In my own process of spiritual transformation, and in coaching others, here are examples of the false self’s dismantling. God want to remove from us:

* self-love
* self-hatred
* self-pity
* self-hiding
* self-justification
* self-righteousness
* self-will
* self-centeredness
* self-seriousness
* self-attention
* self-inflation
* self-ignorance

This dismantling of the false self relates to what Jesus said about denying our self daily and taking up our cross. Jesus, the fully human One, was an other-centered Servant. As we enter into God’s presence he wants to morph our hearts into the sacrificial selflessness of Jesus.

7 – Ontological dualities
In the deep waters of the human heart we are all the same. This is why the good news of Jesus and his Kingdom speaks to all persons in all times and all places.
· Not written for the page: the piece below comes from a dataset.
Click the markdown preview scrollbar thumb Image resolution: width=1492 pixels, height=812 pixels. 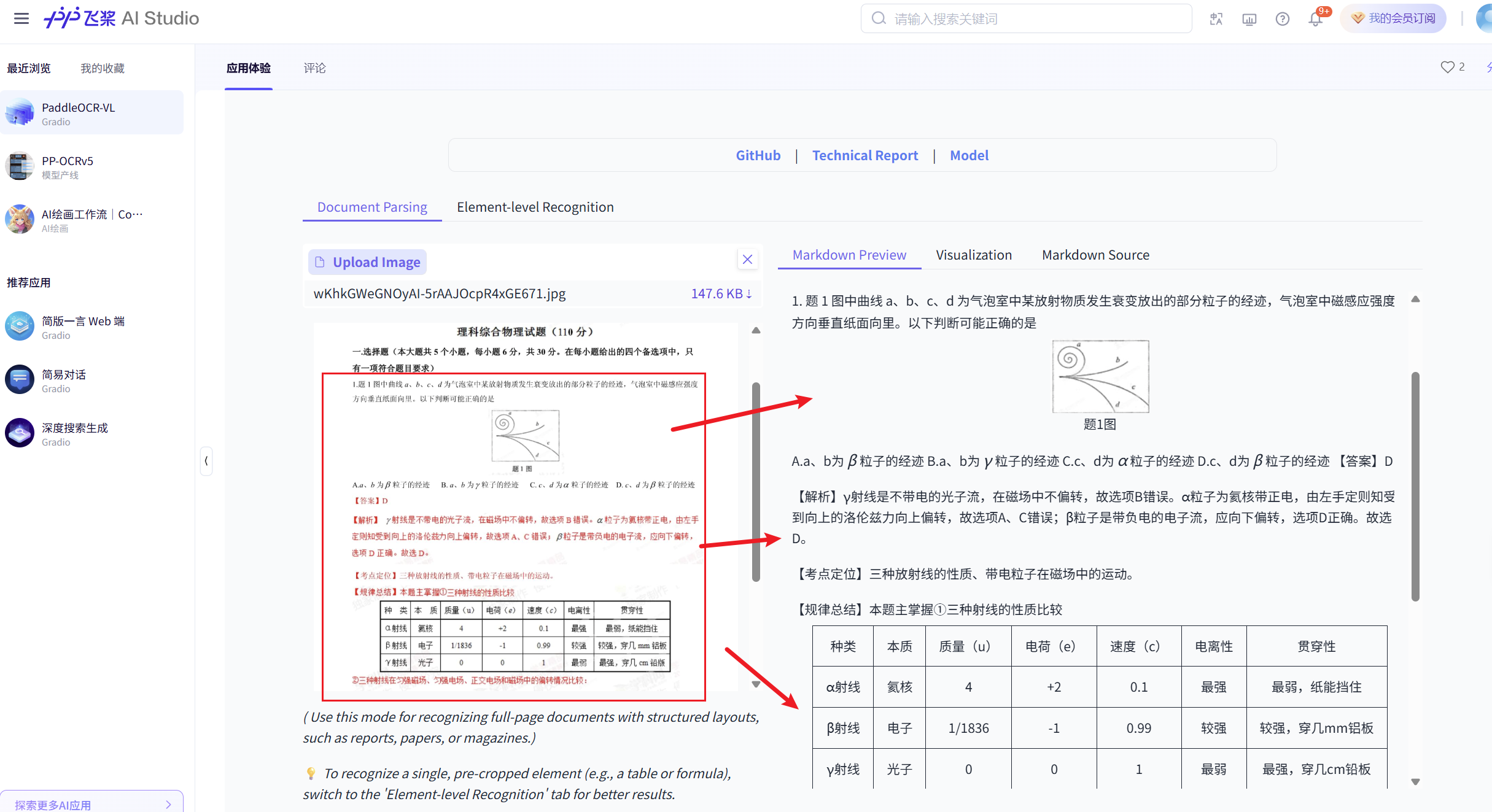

Spiritual transformation has a vectorial dimension in that it is a shifting or moving from one place to another. For example, all persons struggle with control and trust. God wants to shift our hearts from controlling to trusting. This movement is, precisely, the change; viz., one’s heart changes from a control-shaped heart to a trust-shaped heart.
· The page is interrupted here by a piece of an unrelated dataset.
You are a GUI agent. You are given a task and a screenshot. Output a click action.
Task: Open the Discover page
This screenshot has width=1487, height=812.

I have discovered the following “ontological dualities” that lie at the base of the human heart. They are:

1. From Pride/Shame to Humility
2. From Control to Trust
3. From Rejection to Affirmation
4. From Evil to Good
5. From Fear to Faith
6. From Materialism to Simplicity
7. From Death to Life

As we continually abide in Christ there is a slow movement from the left ontological condition to the right side. I think that, using these deep dualities, one could thus measure spiritual transformation.

8 – A shifting of paradigms
I have spent time over the years developing this part of: what gets transformed as we dwell in God’s presence. Deep-structure paradigms get changed.

9 – Humility – the foundational attitude of authentic spiritual transformation
Finally, and in some ways back to the beginning, the foundational attitude needed so that one’s heart is “good soil” for the changes God desires to bring about is: humility. Pride, C.S. Lewis said, is "the complete anto-God state of mind." Francis Frangipane called pride "the armor of darkness." If these things are true, as I think they are, then of course the proud heart cannot expect to experience being formed into Christ.